Montgomery Ward mailed its merchandise, lowering delivery costs by using the most efficient transportation available at the time — the railroad — and the only nationwide delivery service, the U.S. mails. Railroad tracks ran right through the huge Montgomery Ward warehouse in Chicago. The net result was that it could charge lower prices than others who used more costly methods of transportation, enabling more Americans to afford more things.
But nothing stays the same. Montgomery Ward was the largest retailer in the world in the 19th century, but that was destined to change because of a young railroad agent who sold watches on the side. His name was Richard Sears.
The company that Sears set up also grew into a mail-order house — one that eventually surpassed Montgomery Ward. Meanwhile, the country itself was changing. By 1920, there were for the first time more Americans living in urban areas than in rural areas. That changed the whole economics of retailing.
Now the cheapest way to deliver merchandise to many Americans was by setting up chains of stores where they lived. But neither Sears nor Montgomery Ward had any stores — nor any desire to build stores. They had been highly successful for decades in the mail-order business. Why change? When an executive at Montgomery Ward suggested to the head man that they start opening stores to supplement their mail-order business, he was fired for his trouble.
The greatness of a free-market economy is that it does not depend upon the wisdom of those who happen to be on top at the moment. The rich and complacent men who ran Montgomery Ward and Sears were destined to be forced into change by a new man named James Cash Penney, born and raised in poverty.
Penney’s first experience as a retailer came as a one-third owner of a small store in a little town in Wyoming. Yet his ideas on retailing changed the whole industry. By 1920, there were 300 J. C. Penney stores — prospering, growing and taking business away from Sears and Montgomery Ward, both of which began losing millions of dollars. Only then did Sears begin to listen to the executive who had been fired from Montgomery Ward and start opening its own stores, saving the company from the brink of bankruptcy.
Montgomery Ward then belatedly followed suit. The rich men who ran these two giant mail-order houses realized that they would not be rich much longer if they kept losing millions of dollars a year.

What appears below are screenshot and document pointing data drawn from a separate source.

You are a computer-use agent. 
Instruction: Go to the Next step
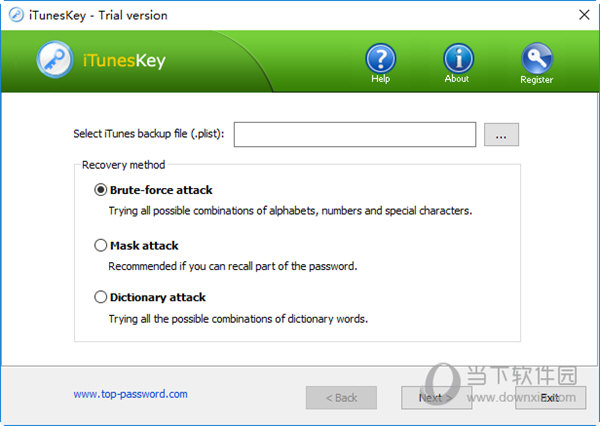click(436, 398)
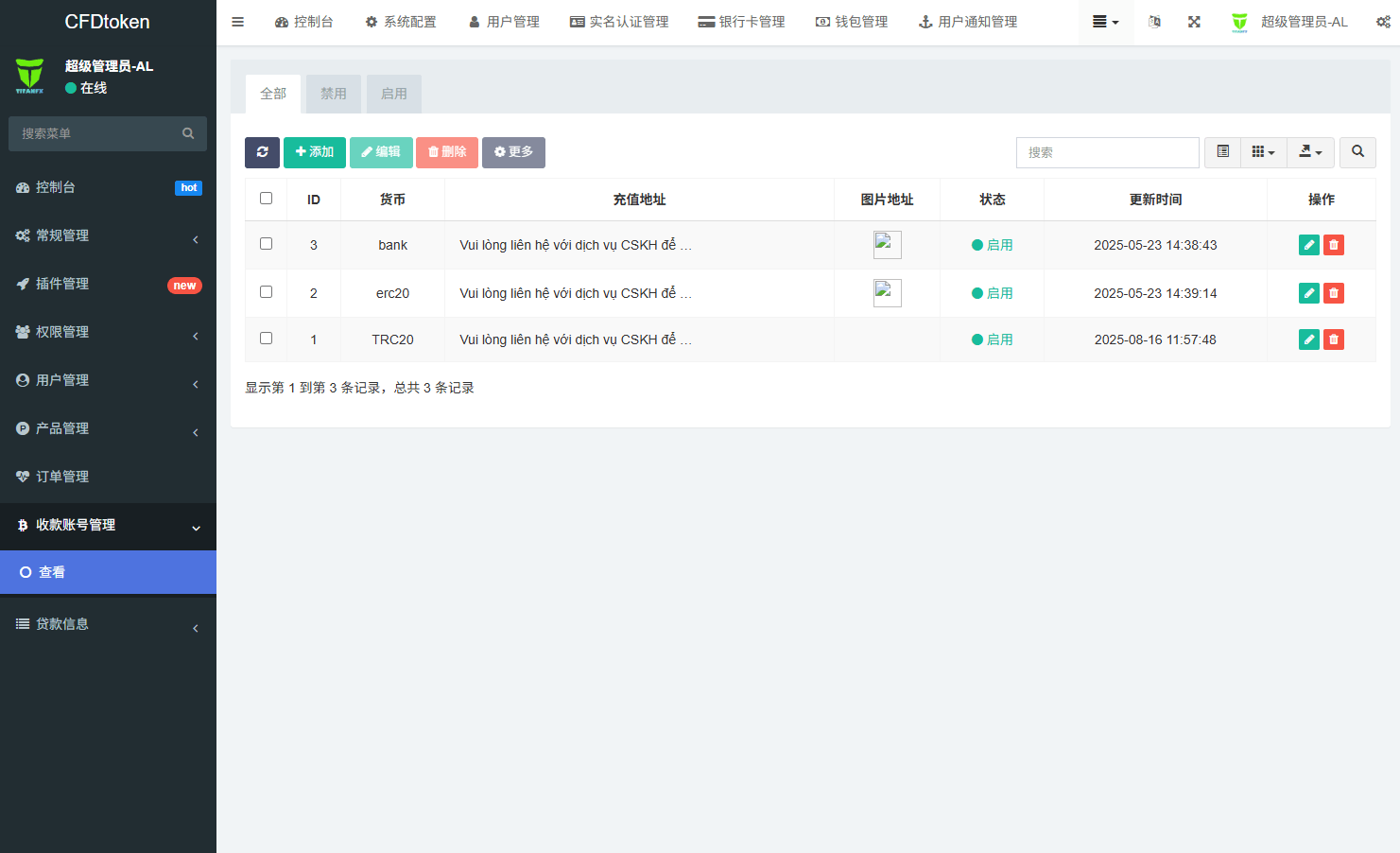Click the magnifier search icon in table toolbar
Viewport: 1400px width, 853px height.
1357,152
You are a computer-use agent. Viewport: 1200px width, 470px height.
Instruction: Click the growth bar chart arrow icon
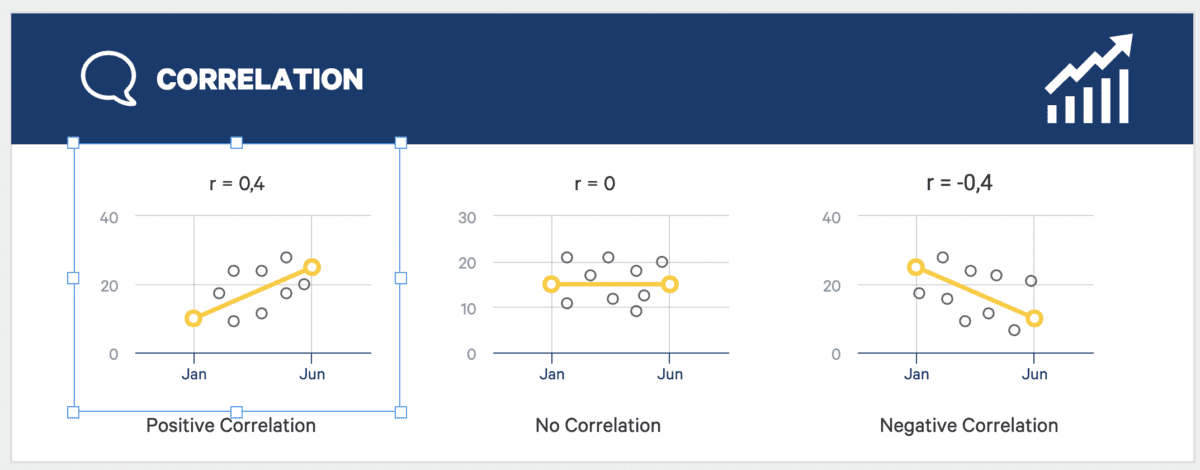pos(1089,79)
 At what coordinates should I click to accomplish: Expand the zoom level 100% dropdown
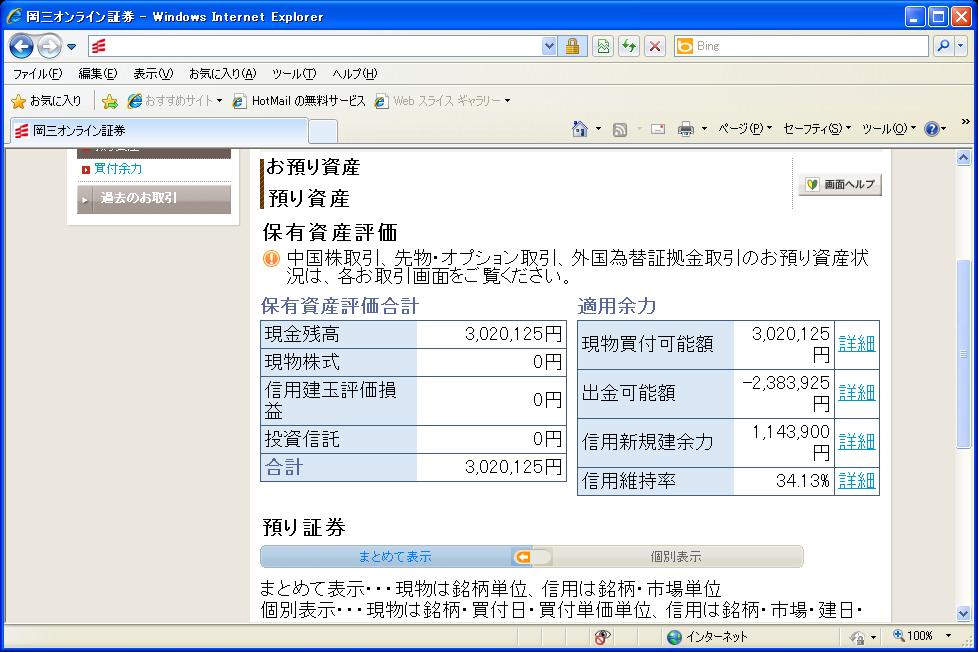947,636
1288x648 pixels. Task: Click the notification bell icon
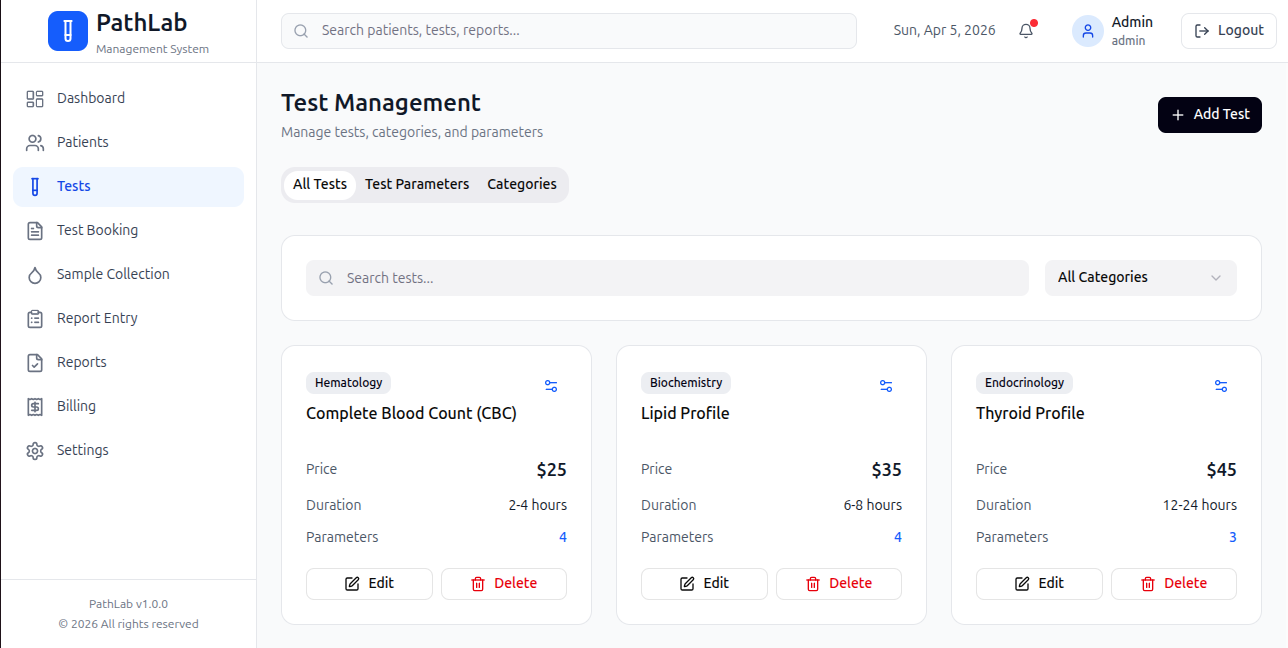(1026, 31)
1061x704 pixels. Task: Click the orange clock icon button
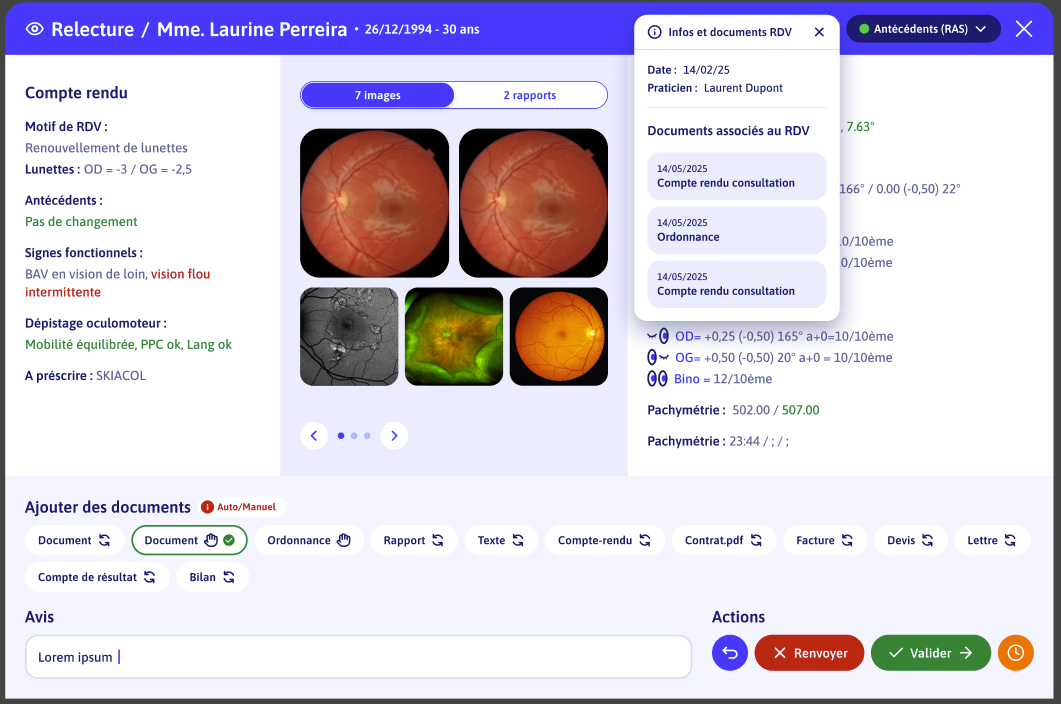tap(1015, 653)
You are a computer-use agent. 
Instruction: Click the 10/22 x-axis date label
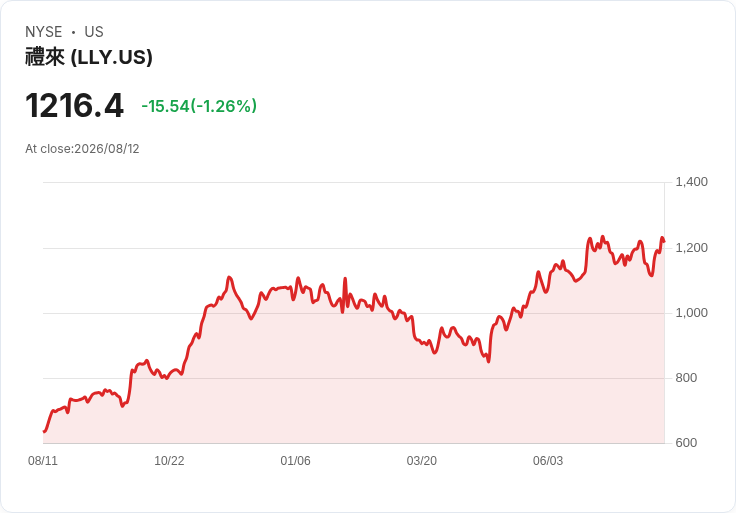169,460
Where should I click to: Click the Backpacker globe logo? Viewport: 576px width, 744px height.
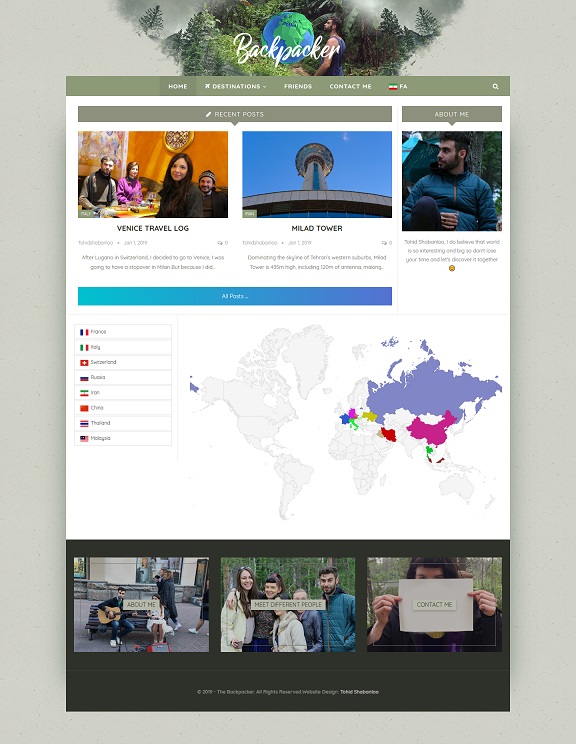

In the years after the Second World War, as the country grew more prosperous and people began moving to the suburbs, some Montgomery Ward executives suggested to the head man that they should start building stores in suburban shopping malls. They were fired for their trouble.
The net result was that Sears hit the shopping malls first and Montgomery Ward never caught up. Meanwhile, a young clerk in a J.C. Penney store — a man named Sam Walton — began learning retailing from the ground up. Later, he put his knowledge and insights to work in his own stores, which would eventually become the Wal-Mart chain, with sales larger than those of Sears and J.C. Penney combined.
Montgomery Ward once made a great contribution to the rising standard of living of ordinary Americans. But the continued prosperity of Americans eventually required that it be replaced by new businesses, better adapted to new conditions. Those who complain that some are “left behind” amid growing prosperity do not understand that leaving some behind is the way the country moves ahead.